The Data Pipeline

runs.jsonl as Training Data Source

Every harness run is a labeled example. The task string is the input. The final output (after Wiggum verification) is the generated text. The Wiggum score is the quality label. The revision history is a preference signal.

The data pipeline converts runs.jsonl into four HuggingFace-ready dataset formats, each suited to a different training objective.

Dataset Types

SFT (Supervised Fine-Tuning)

High-quality runs as instruction-following examples:

# Format: {prompt, completion} pairs
{
  "prompt": "<system>...synthesis instruction...</system>\n<user>" + task + "</user>",
  "completion": final_output
}

Quality filter: final_score >= sft_min_score (default 8.0). Only PASS runs with strong Wiggum scores are used — SFT on mediocre examples degrades the model.

Typical SFT dataset size: ~300–500 examples after applying the quality filter to 1,500 runs.

DPO (Direct Preference Optimization)

Preference pairs where the model sees a task and must prefer one completion over another:

# Format: {prompt, chosen, rejected}
{
  "prompt": task,
  "chosen": high_score_output,    # the preferred completion
  "rejected": low_score_output     # the rejected completion
}

Two sources of preference pairs:

Cross-run pairs: Two runs on the same task (or semantically similar tasks) with different Wiggum scores. The higher-scoring run is chosen; the lower is rejected. Pairs are only kept when score_delta >= min_delta (default 0.5).

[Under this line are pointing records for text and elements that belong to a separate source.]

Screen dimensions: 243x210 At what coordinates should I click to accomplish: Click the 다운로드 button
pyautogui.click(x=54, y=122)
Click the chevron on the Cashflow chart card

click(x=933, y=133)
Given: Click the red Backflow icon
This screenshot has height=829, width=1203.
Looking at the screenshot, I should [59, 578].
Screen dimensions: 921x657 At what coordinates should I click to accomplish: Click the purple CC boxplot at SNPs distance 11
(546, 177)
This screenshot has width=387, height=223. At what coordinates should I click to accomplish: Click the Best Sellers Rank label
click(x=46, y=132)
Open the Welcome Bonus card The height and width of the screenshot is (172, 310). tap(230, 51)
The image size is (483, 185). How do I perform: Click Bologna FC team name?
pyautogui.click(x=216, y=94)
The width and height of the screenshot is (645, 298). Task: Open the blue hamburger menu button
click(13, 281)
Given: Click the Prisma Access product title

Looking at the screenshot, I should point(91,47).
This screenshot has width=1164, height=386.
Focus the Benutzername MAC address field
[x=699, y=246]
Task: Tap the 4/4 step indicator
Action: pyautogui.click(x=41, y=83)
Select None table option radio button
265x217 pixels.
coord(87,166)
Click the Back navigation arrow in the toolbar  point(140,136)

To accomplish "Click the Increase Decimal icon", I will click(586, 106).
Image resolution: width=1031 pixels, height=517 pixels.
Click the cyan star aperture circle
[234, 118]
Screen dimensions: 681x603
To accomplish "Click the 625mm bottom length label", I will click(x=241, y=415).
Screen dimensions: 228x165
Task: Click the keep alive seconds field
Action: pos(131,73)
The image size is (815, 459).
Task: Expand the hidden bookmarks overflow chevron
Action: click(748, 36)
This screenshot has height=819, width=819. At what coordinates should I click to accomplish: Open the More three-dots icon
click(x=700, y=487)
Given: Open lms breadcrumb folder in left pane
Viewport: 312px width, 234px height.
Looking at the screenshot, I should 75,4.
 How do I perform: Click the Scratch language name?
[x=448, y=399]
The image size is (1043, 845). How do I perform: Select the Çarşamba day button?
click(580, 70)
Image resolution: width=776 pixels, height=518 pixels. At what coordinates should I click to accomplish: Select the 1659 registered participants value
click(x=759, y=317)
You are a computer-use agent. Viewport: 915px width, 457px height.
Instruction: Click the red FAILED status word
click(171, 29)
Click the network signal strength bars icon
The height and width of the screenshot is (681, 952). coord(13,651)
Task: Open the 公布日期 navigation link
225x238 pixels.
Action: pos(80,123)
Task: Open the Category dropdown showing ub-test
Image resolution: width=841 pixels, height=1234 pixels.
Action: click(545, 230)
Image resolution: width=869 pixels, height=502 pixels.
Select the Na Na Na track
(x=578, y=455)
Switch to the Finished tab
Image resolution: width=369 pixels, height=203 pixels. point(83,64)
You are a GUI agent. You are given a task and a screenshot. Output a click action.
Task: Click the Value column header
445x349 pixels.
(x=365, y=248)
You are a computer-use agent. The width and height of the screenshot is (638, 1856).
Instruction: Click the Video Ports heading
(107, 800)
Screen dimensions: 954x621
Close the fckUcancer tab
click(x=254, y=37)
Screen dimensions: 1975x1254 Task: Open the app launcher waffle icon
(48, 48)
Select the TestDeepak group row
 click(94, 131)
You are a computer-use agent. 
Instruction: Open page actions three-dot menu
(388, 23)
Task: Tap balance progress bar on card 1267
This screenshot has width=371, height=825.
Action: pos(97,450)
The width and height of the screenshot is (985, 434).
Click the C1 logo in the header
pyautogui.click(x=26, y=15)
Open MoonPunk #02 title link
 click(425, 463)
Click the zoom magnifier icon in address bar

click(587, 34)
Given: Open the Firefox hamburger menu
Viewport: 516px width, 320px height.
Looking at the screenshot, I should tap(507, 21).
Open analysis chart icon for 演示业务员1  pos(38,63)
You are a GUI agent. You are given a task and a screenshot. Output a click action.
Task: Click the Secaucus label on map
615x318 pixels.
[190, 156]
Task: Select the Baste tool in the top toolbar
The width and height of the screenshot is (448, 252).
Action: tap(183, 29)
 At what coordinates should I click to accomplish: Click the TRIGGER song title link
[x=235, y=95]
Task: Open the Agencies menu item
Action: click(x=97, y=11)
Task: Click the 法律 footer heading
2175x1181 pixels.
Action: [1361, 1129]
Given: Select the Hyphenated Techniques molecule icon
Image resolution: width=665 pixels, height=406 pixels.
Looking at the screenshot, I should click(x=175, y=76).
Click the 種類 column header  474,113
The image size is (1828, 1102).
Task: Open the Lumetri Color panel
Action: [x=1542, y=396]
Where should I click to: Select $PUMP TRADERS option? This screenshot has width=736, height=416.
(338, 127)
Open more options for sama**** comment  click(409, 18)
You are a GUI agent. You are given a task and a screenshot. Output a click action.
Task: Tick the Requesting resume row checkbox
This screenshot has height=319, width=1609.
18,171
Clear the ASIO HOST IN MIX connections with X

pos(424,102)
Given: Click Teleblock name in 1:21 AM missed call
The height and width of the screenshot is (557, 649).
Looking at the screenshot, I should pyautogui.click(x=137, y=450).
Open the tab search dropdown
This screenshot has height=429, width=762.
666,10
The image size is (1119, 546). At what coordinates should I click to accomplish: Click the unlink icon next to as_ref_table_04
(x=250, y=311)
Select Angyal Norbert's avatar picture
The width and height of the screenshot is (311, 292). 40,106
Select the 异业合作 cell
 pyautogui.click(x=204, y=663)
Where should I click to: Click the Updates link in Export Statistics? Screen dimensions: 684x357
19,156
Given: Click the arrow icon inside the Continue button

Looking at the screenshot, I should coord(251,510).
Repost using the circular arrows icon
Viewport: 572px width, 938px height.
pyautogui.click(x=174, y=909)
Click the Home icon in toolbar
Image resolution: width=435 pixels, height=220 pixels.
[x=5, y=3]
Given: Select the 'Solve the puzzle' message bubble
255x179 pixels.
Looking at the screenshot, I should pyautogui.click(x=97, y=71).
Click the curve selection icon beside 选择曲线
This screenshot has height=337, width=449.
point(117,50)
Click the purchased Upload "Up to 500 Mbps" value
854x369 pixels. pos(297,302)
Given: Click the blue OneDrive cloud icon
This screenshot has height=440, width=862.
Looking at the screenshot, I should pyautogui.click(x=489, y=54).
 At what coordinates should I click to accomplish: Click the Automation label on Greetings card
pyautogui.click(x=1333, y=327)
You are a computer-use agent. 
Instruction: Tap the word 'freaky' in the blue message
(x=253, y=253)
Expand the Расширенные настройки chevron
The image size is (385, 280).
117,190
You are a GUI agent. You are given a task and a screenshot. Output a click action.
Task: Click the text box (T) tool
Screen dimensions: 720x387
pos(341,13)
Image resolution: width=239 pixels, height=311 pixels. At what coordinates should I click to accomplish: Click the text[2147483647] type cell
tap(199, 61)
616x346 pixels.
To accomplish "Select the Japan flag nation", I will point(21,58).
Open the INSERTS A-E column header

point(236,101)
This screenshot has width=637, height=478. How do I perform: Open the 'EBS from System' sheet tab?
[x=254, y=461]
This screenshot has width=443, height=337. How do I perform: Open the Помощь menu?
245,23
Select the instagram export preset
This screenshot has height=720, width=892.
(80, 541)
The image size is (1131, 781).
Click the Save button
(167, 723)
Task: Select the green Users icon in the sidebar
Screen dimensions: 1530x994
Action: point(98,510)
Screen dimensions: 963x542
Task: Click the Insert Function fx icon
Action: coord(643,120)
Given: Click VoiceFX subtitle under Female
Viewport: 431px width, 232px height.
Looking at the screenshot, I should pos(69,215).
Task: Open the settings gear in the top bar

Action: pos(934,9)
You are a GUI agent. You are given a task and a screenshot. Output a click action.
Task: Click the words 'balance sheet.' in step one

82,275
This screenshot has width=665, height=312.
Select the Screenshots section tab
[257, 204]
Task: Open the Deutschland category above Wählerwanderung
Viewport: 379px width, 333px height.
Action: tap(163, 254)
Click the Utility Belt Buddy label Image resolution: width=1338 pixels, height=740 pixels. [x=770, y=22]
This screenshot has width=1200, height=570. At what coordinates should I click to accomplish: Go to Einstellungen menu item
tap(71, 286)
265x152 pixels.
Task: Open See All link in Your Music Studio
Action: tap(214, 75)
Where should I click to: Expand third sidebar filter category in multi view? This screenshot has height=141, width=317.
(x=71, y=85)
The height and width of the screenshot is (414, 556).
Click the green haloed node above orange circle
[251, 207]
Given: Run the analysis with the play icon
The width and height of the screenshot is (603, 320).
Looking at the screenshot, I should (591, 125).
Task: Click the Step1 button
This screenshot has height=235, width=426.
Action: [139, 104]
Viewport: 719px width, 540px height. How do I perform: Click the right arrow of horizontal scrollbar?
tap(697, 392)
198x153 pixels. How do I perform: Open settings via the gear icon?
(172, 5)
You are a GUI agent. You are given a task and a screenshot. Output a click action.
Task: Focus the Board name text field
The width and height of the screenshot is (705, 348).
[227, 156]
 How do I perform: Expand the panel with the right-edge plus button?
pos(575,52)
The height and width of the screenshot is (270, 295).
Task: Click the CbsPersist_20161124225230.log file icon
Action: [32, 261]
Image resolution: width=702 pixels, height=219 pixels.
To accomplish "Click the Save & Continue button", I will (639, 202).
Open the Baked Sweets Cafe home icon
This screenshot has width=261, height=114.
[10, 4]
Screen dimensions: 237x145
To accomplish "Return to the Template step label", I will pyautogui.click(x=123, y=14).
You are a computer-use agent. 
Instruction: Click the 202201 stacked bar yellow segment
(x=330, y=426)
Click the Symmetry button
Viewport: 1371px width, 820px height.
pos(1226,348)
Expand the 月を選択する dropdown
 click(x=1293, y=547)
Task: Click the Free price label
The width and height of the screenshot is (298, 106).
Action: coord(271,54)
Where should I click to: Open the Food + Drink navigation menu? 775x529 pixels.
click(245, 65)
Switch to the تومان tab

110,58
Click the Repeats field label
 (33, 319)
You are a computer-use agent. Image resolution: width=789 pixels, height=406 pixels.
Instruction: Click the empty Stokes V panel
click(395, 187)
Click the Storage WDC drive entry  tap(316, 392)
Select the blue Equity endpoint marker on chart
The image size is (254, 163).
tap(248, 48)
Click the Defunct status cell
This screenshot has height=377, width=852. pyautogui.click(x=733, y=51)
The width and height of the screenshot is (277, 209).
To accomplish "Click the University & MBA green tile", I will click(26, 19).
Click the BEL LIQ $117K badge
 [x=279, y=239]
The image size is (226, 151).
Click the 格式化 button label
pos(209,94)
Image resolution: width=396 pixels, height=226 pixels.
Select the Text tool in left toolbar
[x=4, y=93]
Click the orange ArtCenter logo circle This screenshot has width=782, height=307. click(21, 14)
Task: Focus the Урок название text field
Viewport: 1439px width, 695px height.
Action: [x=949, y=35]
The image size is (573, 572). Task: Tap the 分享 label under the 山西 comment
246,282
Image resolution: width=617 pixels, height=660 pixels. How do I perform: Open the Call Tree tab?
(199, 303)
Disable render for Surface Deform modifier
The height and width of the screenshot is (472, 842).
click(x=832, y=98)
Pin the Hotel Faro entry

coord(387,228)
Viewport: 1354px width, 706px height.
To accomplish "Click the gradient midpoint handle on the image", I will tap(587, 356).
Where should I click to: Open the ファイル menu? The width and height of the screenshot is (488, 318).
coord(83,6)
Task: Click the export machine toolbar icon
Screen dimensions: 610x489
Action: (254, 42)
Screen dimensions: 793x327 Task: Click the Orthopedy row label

Wiggum-revision pairs: For runs with multiple Wiggum rounds, round 1 output and round 2 output are available. Round 2 has higher quality (it's the revision). Using (round 1 output, round 2 output) as (rejected, chosen) creates preference pairs from a single run.

# build_dpo_dataset.py
def build_revision_pairs(runs, min_delta=0.5):
    pairs = []
    for run in runs:
        if run['wiggum_rounds'] < 2:
            continue  # no revision available
        r1_score = run['wiggum_r1_score']
        r2_score = run['wiggum_scores']['r2']['weighted']
        delta = r2_score - r1_score
        if delta < min_delta:
            continue  # preference signal too weak
        pairs.append({
            "prompt": run['task'],
            "chosen": run['output_r2'],   # revised, higher quality
            "rejected": run['output_r1']  # original, lower quality
        })
    return pairs

Reward Model

Inputs paired with scalar scores for training a reward model:

{
  "prompt": task,
  "completion": output,
  "score": final_score  # 0.0 – 10.0
}

All runs are included (not filtered by score) — the reward model needs to learn the full quality distribution, including bad examples.

Trajectory

Multi-turn records showing the evaluation → revision history:

{
  "task": task,
  "turns": [
    {"role": "assistant", "content": output_r1},
    {"role": "user",      "content": issues_from_wiggum_r1},
    {"role": "assistant", "content": output_r2},
    {"role": "user",      "content": issues_from_wiggum_r2},
    # ...
  ],
  "final_score": final_score
}

Trajectory data is useful for training models that understand revision as a multi-turn process — not just produce-and-submit, but produce-receive-feedback-revise.

hf_export.py

# Export to hf_datasets/ directory:
python hf_export.py
python hf_export.py --sft-min-score 8.5   # stricter quality filter

# Push to HuggingFace Hub:
python hf_export.py --push nickmccarty/ollama-pi-harness-datasets

The script reads runs.jsonl, applies the format conversions above, and writes:

hf_datasets/
  sft.jsonl         # instruction-following examples (high score only)
  preference.jsonl  # {prompt, chosen, rejected}
  reward.jsonl      # {prompt, completion, score}
  trajectory.jsonl  # multi-turn revision histories
  dpo.jsonl         # built by build_dpo_dataset.py (separate script)

DPO Dataset Statistics

From 1,500 runs with default settings (--min-delta 0.5):

python build_dpo_dataset.py --stats
# Cross-run pairs:      142 (delta >= 0.5)
# Revision pairs:        89 (wiggum_rounds >= 2, delta >= 0.5)
# Total DPO pairs:      231

Increasing --min-delta to 1.0 reduces the dataset but makes preference signals stronger — less noise, fewer pairs. For fine-tuning, stronger preference signals are generally preferred over larger noisy datasets.

Why This Matters

The data pipeline closes the self-improvement loop:

runs.jsonl → SFT/DPO datasets → fine-tuned model → improved producer
     ↑                                                      ↓
     └──────────── better runs → better data ←─────────────┘

Each iteration of the harness produces training data that makes the next iteration's model better, which produces better runs, which produces better training data. The compound effect requires many cycles — but the data generation is free (it's the work the harness is already doing) and the fine-tuning is local (no API costs).